[TASK]: Where the word "pixels" appears in a line below, copy the whole line.

[DATA RECORDS]:

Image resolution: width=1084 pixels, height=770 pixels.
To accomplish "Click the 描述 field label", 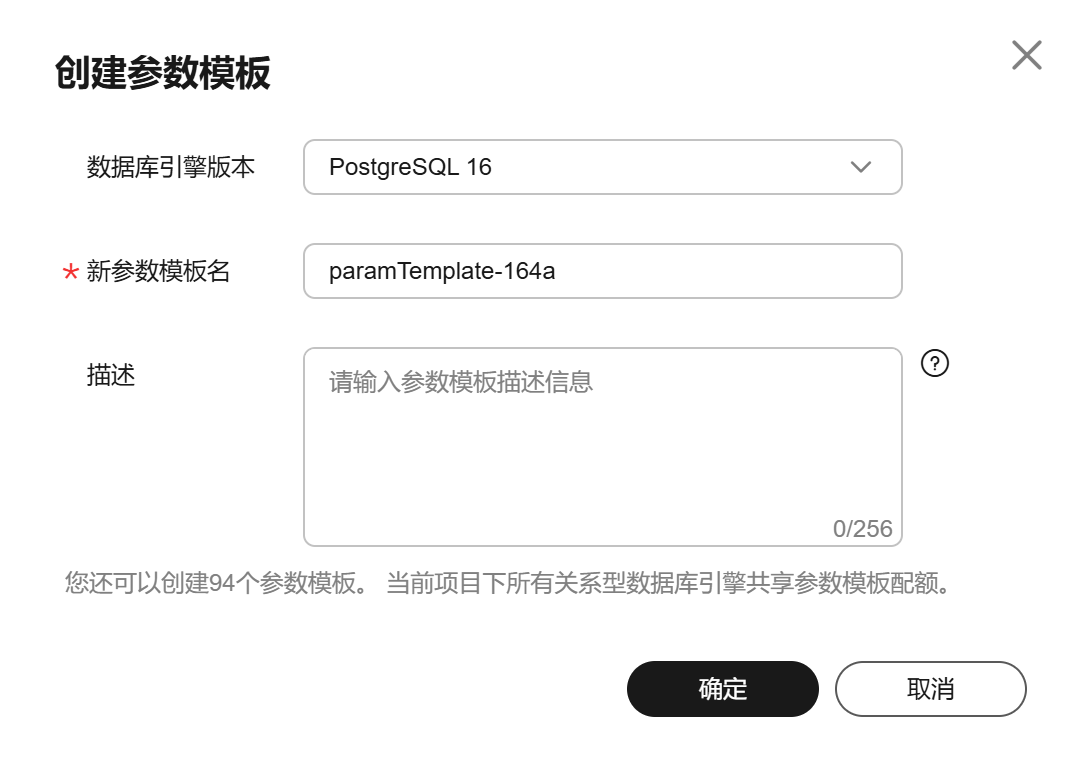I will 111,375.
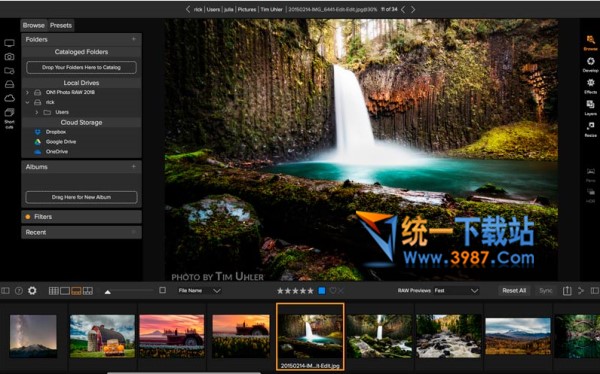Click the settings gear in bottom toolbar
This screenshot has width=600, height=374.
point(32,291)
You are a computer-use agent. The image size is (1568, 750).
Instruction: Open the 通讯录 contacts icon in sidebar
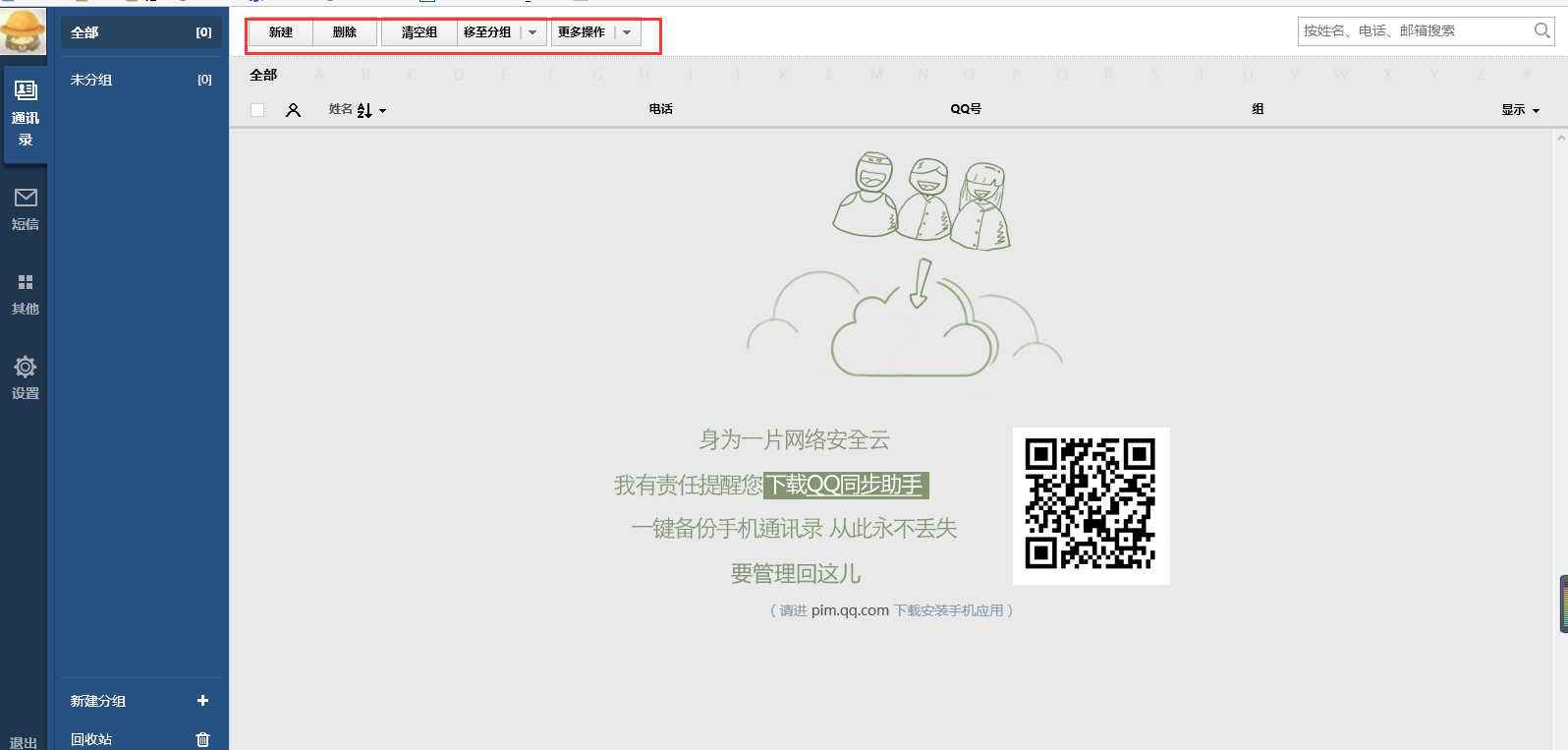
==
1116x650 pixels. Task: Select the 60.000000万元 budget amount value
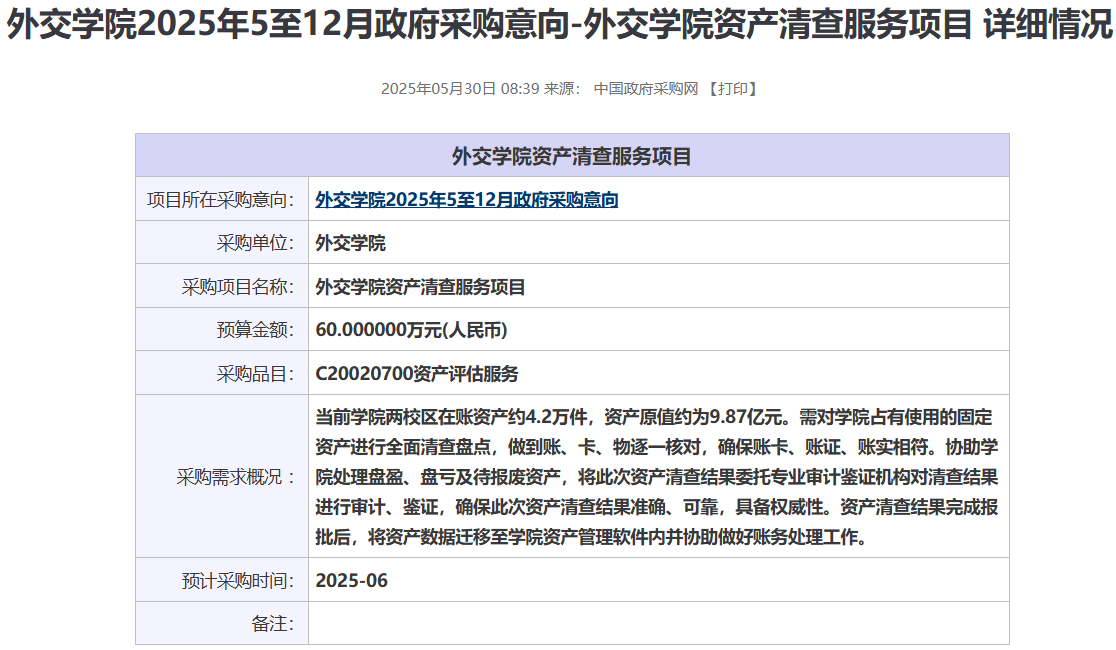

[SOLUTION TO THIS TASK]:
Image resolution: width=1084 pixels, height=770 pixels.
1116x650 pixels. Task: Select the 60.000000万元 budget amount value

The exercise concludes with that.